— TASK TO COMPLETE —
Print every line of text in the material below word for word, and leave out the pictures.

· · · ·

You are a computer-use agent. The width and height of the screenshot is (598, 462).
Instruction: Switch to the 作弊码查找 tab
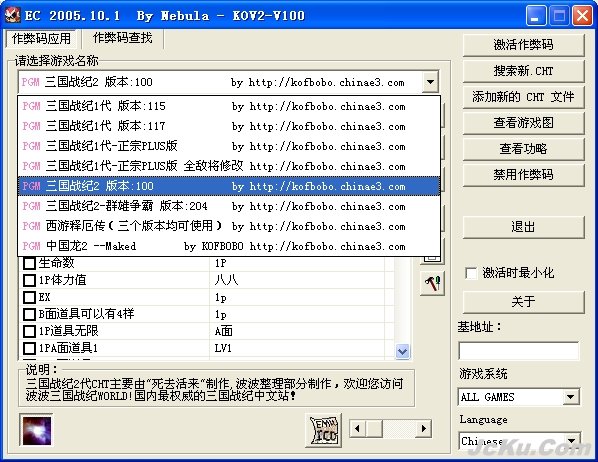[x=122, y=38]
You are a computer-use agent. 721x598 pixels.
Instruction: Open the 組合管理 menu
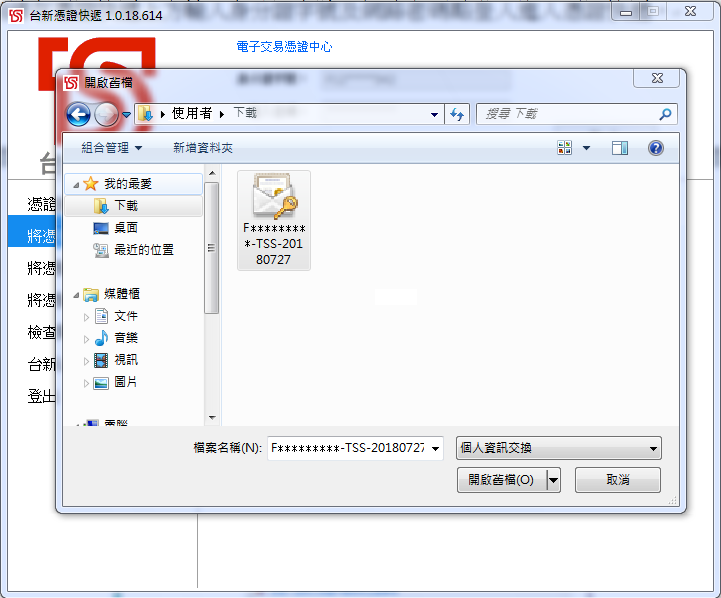pyautogui.click(x=111, y=148)
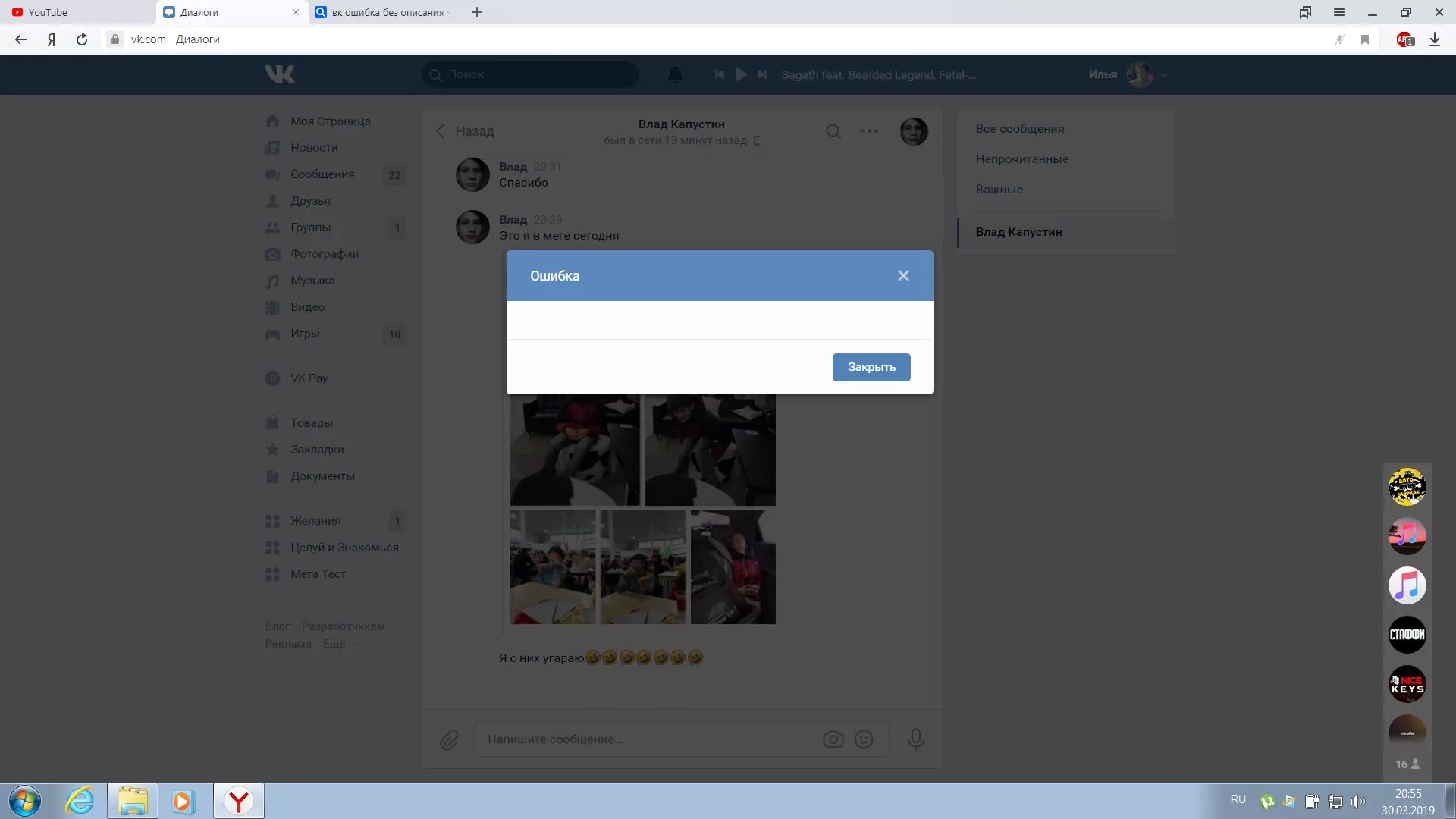Open the emoji smiley picker
1456x819 pixels.
point(864,739)
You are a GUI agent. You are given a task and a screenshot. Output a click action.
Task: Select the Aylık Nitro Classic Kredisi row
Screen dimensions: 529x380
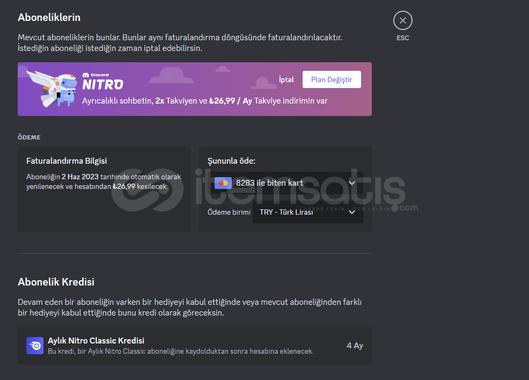click(195, 346)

· · · ·

— RIGHT ANSWER —
You are a computer-use agent. The width and height of the screenshot is (598, 462).
Instruction: Switch to the 作弊码查找 tab
[x=122, y=38]
You are a computer-use agent. 721x598 pixels.
Instruction: Open the 組合管理 menu
pyautogui.click(x=111, y=148)
Open the emoji smiley picker
1456x819 pixels.
point(864,739)
You are a GUI agent. You are given a task and a screenshot. Output a click action.
Task: Select the Aylık Nitro Classic Kredisi row
Screen dimensions: 529x380
click(195, 346)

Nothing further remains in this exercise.